> _Instructions for the task_
Print everything from the row containing "Locate an element on the screen. The" down to the last row, word for word and without the pictures.

>>>>>

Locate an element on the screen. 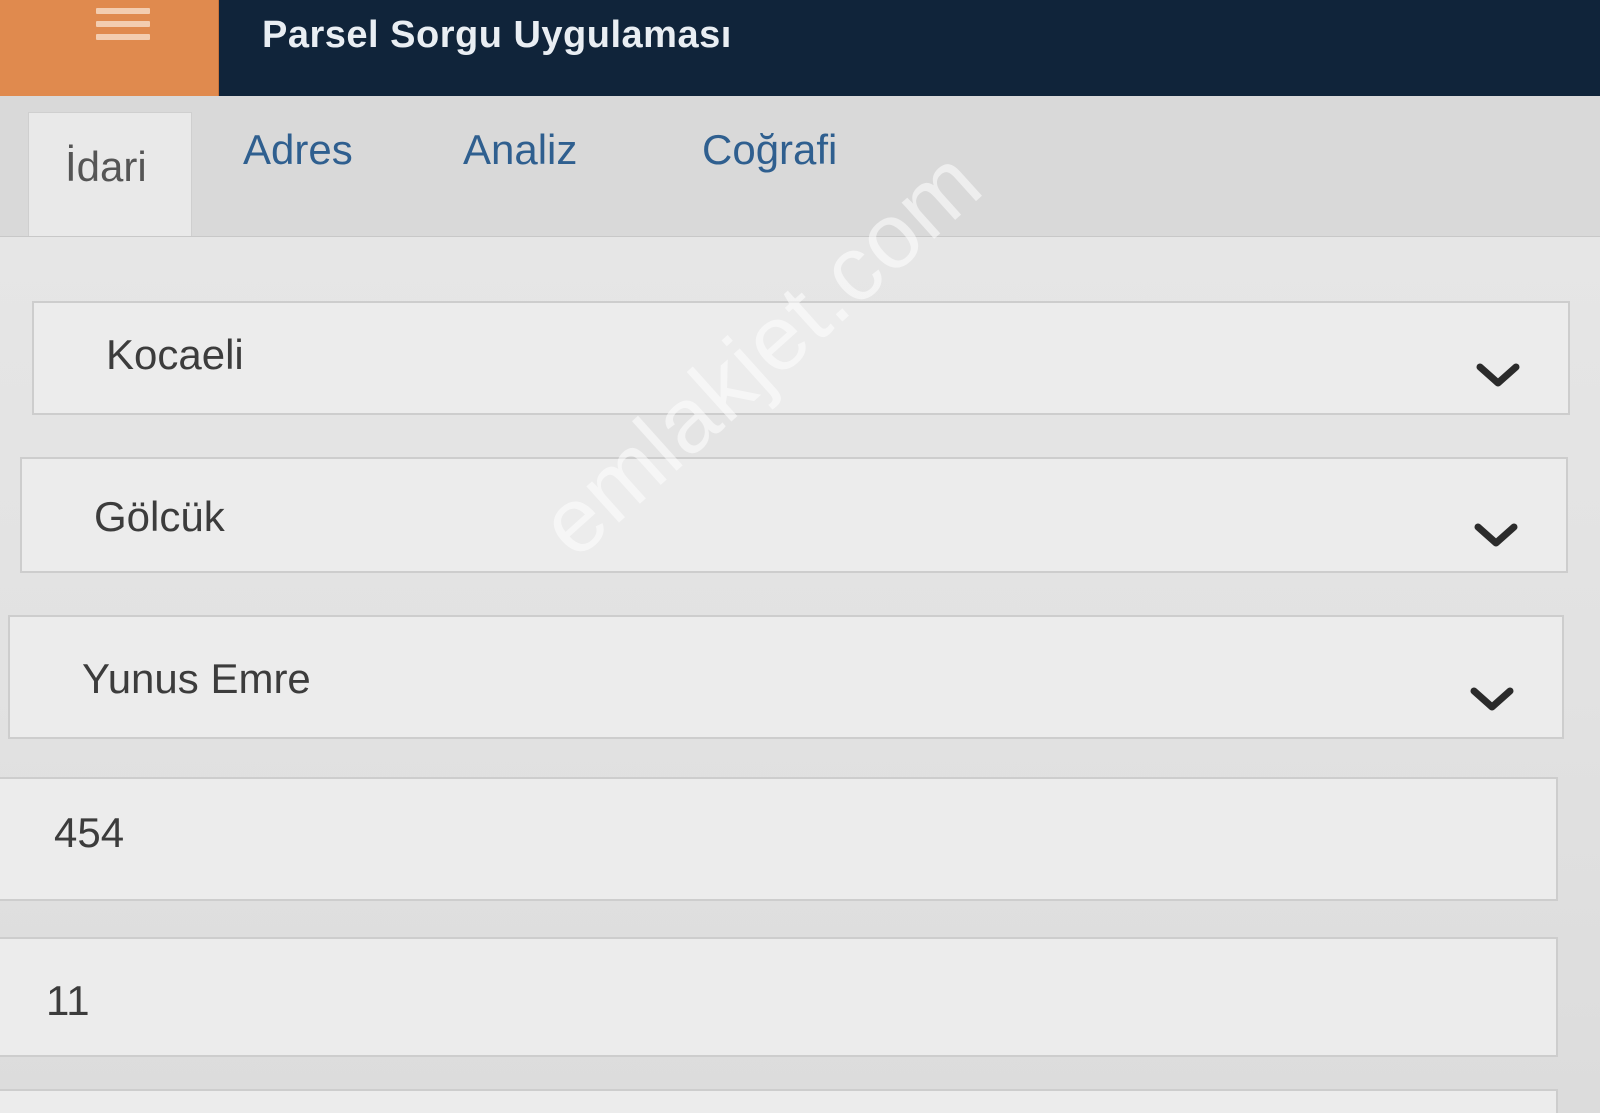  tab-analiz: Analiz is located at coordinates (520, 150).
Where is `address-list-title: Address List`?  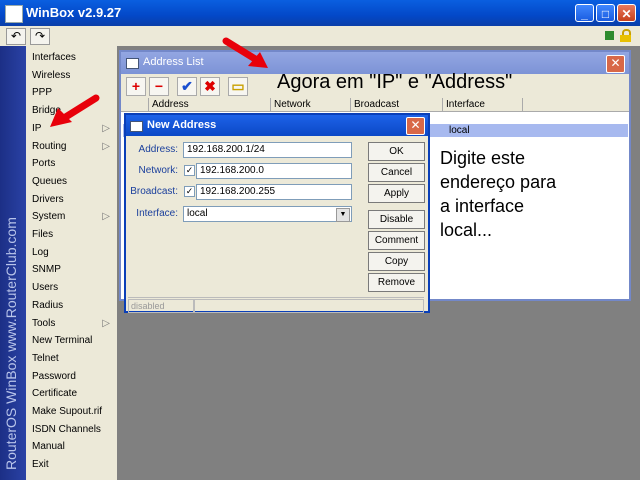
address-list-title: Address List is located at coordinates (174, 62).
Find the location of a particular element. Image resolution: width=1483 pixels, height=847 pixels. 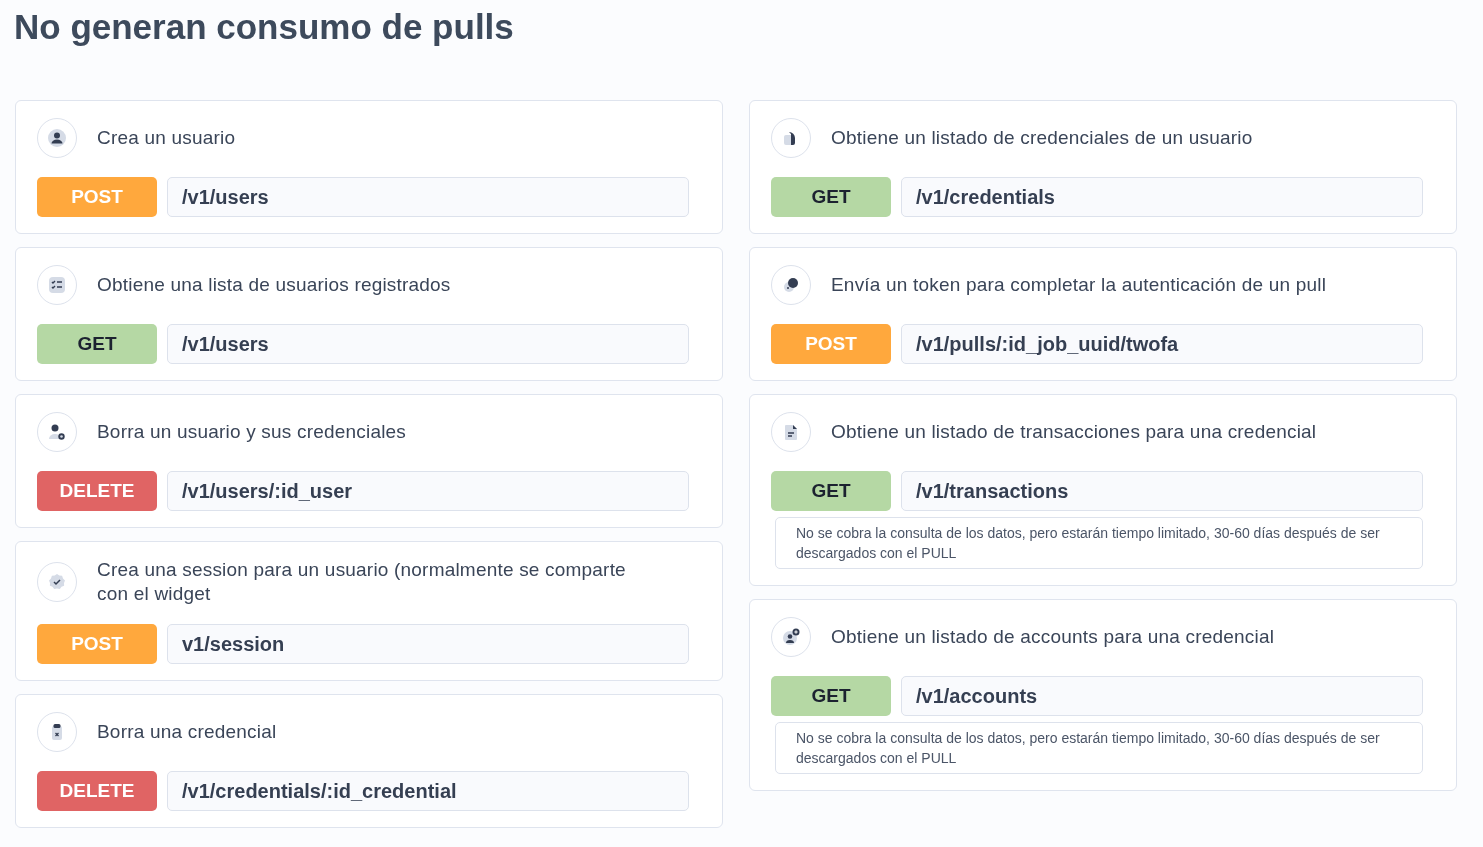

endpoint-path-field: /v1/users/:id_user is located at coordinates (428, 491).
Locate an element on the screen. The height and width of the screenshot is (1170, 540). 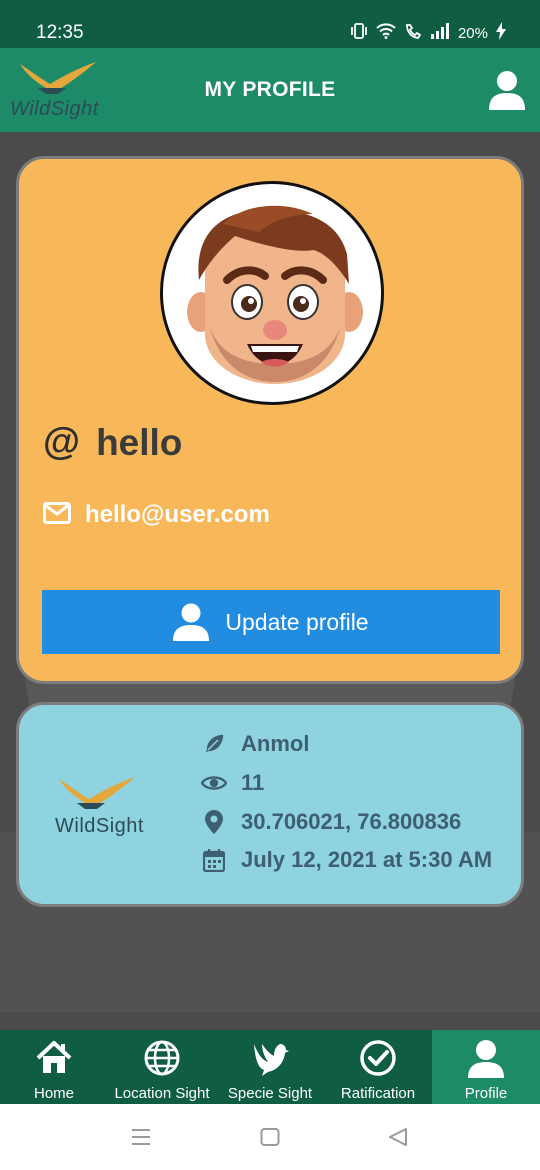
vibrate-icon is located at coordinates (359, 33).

<<<<<

> _Exercise result_
Locate an element on the screen. The height and width of the screenshot is (1170, 540). 
vibrate-icon is located at coordinates (359, 33).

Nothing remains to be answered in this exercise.